これまでも、五年に一度行われる公的年金の財政検証を踏まえ、年金制度の改正が行われてまいりましたが、直近の財政検証では、今後、経済が好調に推移しない場合、現行制度のままでは将来三割ほど基礎年金の給付水準が低下する見込みであることが示され、この対応策が喫緊の課題となっております。

そこで、本法案に盛り込まれた基礎年金の給付水準の低下に対する防止策の具体的な内容と効果について、福岡厚生労働大臣に伺います。

この基礎年金の給付水準への対応策として、マクロ経済スライドによる給付調整の早期終了、いわゆる基礎年金の底上げ措置に関して、時間を掛けて議論されてきました。様々な事情により現役期に被用者保険に加入できず、非正規雇用で長い期間を過ごされた就職氷河期世代や若い世代の年金の給付水準を確保する上で、この措置を実行する必要性は高いと政府は説明をしてきました。

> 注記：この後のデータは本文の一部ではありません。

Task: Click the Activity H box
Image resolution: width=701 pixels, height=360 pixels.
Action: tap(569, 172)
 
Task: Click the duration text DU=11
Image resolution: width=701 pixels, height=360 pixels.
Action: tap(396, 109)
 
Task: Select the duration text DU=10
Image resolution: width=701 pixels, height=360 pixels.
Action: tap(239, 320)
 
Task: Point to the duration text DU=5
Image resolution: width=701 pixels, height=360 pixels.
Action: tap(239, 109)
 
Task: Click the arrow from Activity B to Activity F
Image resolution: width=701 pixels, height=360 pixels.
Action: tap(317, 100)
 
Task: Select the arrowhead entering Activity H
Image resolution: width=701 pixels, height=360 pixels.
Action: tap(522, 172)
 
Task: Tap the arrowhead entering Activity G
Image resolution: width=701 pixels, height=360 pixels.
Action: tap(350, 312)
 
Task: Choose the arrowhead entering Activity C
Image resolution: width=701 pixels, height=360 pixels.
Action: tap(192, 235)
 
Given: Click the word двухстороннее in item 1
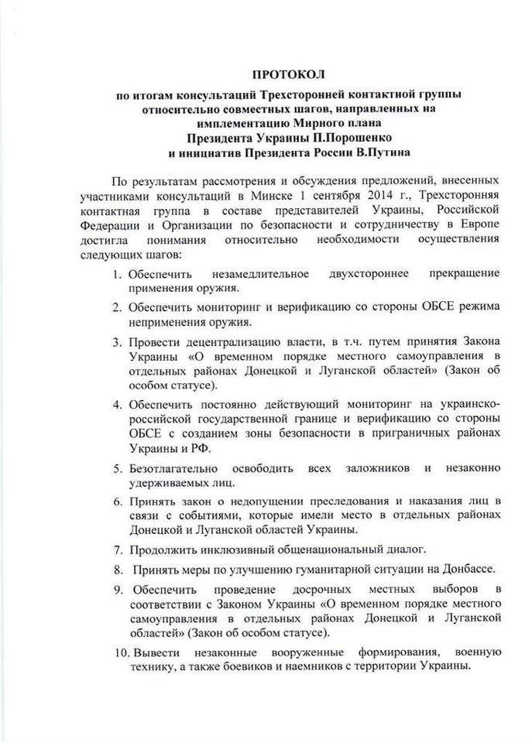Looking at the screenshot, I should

この点、公明党が昨年、福岡厚労大臣に申し入れた次期年金制度改正に向けた提言の中でも、基礎年金の底上げ措置を実施する必要性を指摘したところであります。

衆議院での修正で検討規定は盛り込まれましたが、本法案では基礎年金の底上げ措置そのものの導入は見送られました。ただ、附則において次期財政検証の翌年度である二〇三〇年度まで厚生年金の給付調整を続けると規定されており、この措置の趣旨は、基礎年金の底上げ措置の導入の是非を次期年金制度改正時に判断するためと理解いたしました。政府は、基礎年金の底上げ措置を将来的に実施する必要についてどうお考えでしょうか。総理の答弁を求めます。

次に、被用者保険の適用拡大について質問します。

家族構成やライフスタイルが多様化する中で、労働者の働き方にかかわらず、ふさわしい社会保障を享受できる環境を整えるためにも被用者保険の更なる適用拡大が求められます。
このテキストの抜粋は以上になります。